The SPI-master is controlled using a few API addresses:

localparam ADDR_SPI_EN		= 8'h80;
localparam ADDR_SPI_XFER	= 8'h81;
localparam ADDR_SPI_DATA	= 8'h82;

ADDR_SPI_EN enables and disabled the SPI-master. Writing a 0x01 will lower the SPI chip select to the memory. Writing a 0x00 will raise the chip select.

Writing to the ADDR_SPI_XFER starts a byte transfer. Reading from the address returns the status for the SPI-master. If the return value is not zero, the SPI-master is ready to send a byte.

ADDR_SPI_DATA is the address used to send and receive a byte. data. The least significant byte will be sent to the memory during a transfer. The byte returned from the memory will be presented to SW if the address is read after a transfer has completed.

The sequence of operations needed to perform is thus:

  1. Activate the SPI-master by writing a 0x00000001 to ADDR_SPI_EN
  2. Write a byte to ADDR_SPI_DATA
  3. Read ADDR_SPI_XFER to check status. Repeat until the read operation returns non-zero value
  4. Write to ADDR_SPI_XFER
  5. Read ADDR_SPI_XFER to check status. Repeat until the read operation returns a non-zero value
  6. Read out the received byte from ADDR_SPI_DATA
  7. Repeat 2..6 as many times as needed to send a command and data to the memory and getting the expected status, data back.
  8. Deactivate the SPI-master by writing 0x00000000 to ADDR_SPI_EN

The SPI connected memory on the board is the Winbond W25Q80. For information about the memory including support commands and protocol, see the datasheet:

https://www.mouser.se/datasheet/2/949/w25q80dv_dl_revh_10022015-1489677.pdf

Implementation

The core is implemented as a single module. Future versions will probably be separated into separate modules.

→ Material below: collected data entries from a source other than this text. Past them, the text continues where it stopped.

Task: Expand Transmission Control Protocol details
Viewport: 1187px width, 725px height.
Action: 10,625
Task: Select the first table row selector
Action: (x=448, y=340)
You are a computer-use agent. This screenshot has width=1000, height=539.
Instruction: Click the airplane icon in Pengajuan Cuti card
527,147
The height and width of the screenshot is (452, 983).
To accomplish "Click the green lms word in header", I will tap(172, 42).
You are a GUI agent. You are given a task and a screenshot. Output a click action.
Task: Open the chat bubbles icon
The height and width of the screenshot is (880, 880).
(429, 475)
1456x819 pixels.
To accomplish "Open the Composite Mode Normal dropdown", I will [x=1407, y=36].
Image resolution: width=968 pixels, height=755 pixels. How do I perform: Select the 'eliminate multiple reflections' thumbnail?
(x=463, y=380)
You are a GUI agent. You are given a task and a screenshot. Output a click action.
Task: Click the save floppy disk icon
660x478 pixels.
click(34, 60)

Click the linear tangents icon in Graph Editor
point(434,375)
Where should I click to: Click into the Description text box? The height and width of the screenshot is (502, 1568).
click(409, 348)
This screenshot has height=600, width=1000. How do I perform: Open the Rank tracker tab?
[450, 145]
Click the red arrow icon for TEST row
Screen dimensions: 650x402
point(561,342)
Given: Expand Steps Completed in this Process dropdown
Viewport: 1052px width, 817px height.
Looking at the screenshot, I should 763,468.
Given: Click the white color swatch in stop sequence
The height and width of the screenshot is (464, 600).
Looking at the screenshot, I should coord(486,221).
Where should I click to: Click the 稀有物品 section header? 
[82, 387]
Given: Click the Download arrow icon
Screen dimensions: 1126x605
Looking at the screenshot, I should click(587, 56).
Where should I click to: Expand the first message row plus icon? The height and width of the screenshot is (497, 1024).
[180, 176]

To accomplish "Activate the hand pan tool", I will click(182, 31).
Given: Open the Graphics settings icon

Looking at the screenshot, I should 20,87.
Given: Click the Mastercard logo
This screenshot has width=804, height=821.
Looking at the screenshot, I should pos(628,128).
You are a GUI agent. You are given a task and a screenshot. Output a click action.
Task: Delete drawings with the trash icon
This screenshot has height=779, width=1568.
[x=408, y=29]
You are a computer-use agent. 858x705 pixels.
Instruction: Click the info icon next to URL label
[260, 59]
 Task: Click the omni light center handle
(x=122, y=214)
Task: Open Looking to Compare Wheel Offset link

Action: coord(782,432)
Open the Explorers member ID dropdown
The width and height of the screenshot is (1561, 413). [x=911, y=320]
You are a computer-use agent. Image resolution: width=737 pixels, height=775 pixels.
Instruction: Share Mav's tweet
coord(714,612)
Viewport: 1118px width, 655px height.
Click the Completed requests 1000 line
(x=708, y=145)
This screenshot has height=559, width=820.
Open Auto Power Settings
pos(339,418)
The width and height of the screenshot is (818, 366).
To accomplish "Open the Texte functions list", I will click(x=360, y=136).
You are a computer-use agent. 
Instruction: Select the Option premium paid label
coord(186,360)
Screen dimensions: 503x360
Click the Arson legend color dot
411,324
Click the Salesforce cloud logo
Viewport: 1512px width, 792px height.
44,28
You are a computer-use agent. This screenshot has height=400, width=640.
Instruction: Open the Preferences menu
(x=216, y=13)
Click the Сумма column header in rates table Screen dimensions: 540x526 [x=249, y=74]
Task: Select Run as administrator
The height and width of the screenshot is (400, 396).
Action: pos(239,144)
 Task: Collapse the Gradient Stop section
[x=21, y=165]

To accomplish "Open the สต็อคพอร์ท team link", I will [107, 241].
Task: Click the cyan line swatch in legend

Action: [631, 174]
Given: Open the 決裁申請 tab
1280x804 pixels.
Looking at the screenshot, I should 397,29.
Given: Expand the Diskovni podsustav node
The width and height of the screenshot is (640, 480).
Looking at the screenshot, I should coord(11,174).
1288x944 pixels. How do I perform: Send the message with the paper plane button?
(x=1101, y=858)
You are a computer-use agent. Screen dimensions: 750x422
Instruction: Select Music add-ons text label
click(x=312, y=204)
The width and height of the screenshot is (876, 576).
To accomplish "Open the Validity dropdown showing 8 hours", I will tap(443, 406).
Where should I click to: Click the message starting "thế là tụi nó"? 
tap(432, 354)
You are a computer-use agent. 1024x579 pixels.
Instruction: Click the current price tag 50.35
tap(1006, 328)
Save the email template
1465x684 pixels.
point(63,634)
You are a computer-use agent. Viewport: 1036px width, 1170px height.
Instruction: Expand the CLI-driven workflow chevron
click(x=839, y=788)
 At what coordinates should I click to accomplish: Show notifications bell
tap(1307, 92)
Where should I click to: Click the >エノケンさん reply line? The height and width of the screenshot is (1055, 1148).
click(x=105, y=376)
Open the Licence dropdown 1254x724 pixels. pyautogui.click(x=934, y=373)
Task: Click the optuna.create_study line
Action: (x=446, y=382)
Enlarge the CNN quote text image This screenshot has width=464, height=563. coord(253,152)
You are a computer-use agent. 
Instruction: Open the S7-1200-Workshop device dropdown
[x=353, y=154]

Winbond Flash memory model

The testbench for the SPI master requires a memory model of the Winbond Flash memory. The model can be downloaded from Winbond by providing the requested information and supplying the received verification code.

From the downloaded file 'W25Q80DL.zip', please extract the file W25Q80DL.v and place it in the 'tb' directory before building the simulation model.